Pam Sparks, a materials manager at Regional Hospital for Respiratory and Complex Care in Seattle, says that before she joined the 31-bed long-term acute-care facility in 2010, the materials management function was outsourced to the hospital that Regional resides in.
Executives at Regional Hospital made the decision to bring purchasing in-house, she says, because they saw an opportunity to save money.
“I’ve been able to demonstrate a number of times cost-savings initiatives that ended up saving significant amounts of money,” Sparks say. “They’ve been very supportive of my position and very trusting I’m doing the right thing.”
During the past three years, the hospital has reduced its supply budget by about 15%, some of which came from simple steps such as ensuring that distributors gave the hospital the correct GPO pricing and more complex initiatives such as ensuring the hospital received the best prices when it purchased patient monitors.
Sparks has also started taking on specific cost-cutting initiatives. The hospital is expected to save $100,000 a year on wound vacuum assisted-closure devices that it purchased after she negotiated with multiple vendors and distributors.
She notes that because Regional Hospital is a small facility that employs one physician, she has not had to work as aggressively to court and educate physicians about the cost of products.

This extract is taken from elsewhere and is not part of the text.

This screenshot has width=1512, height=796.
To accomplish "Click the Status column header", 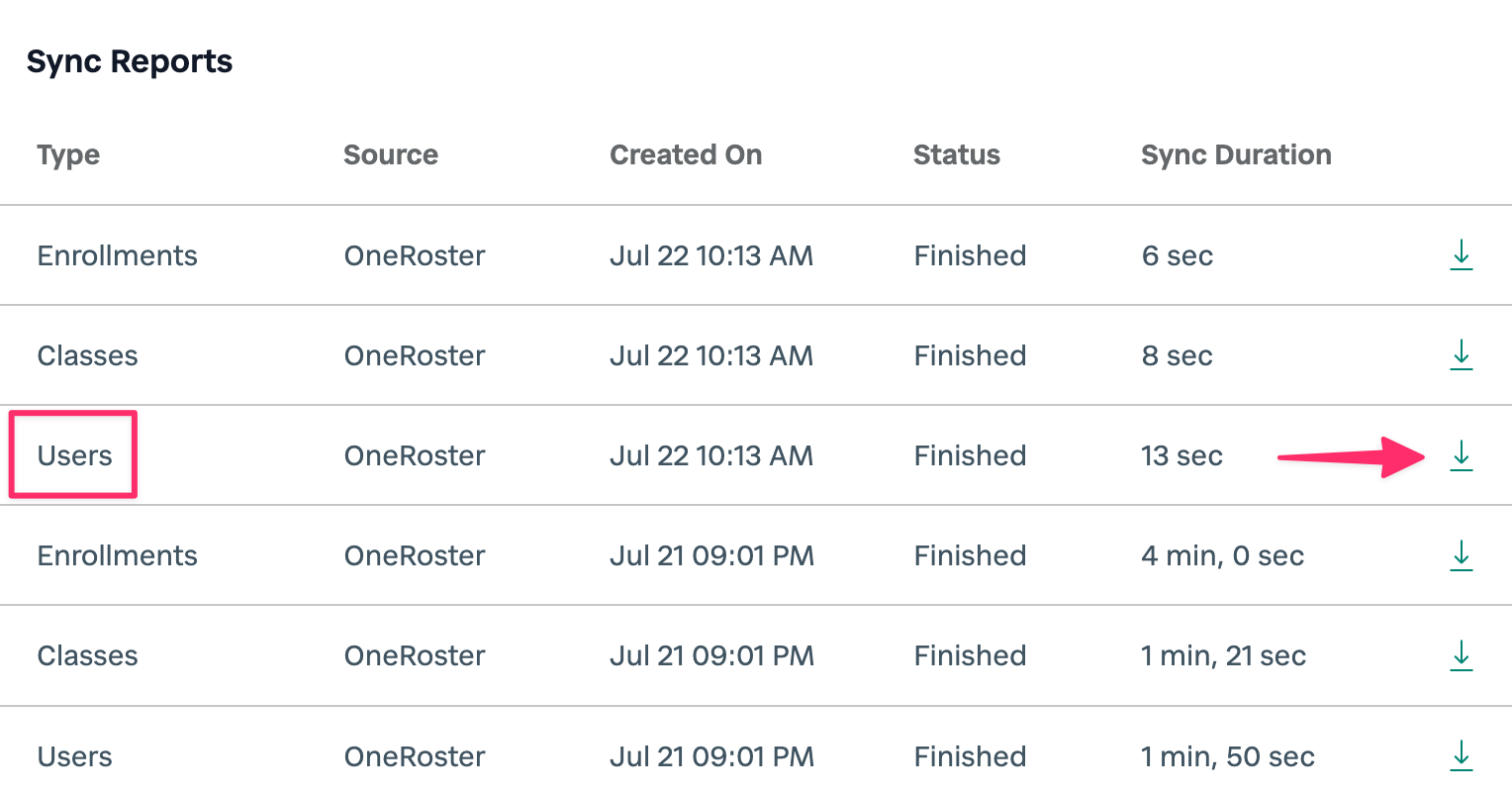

“We don’t have a lot of the issues that larger hospitals have,” Sparks says. “I’ve worked for much larger hospitals and provider preference is always an issue. We have one provider here, one doc, and his attitude about this stuff is that he gets it. He understands why we should be looking for the best quality for the best price.” TAKEAWAY: Under pressure to reduce supply-chain expenses, hospitals and health systems are re-evaluating their GPO relationships and working more closely with clinicians to cut costs.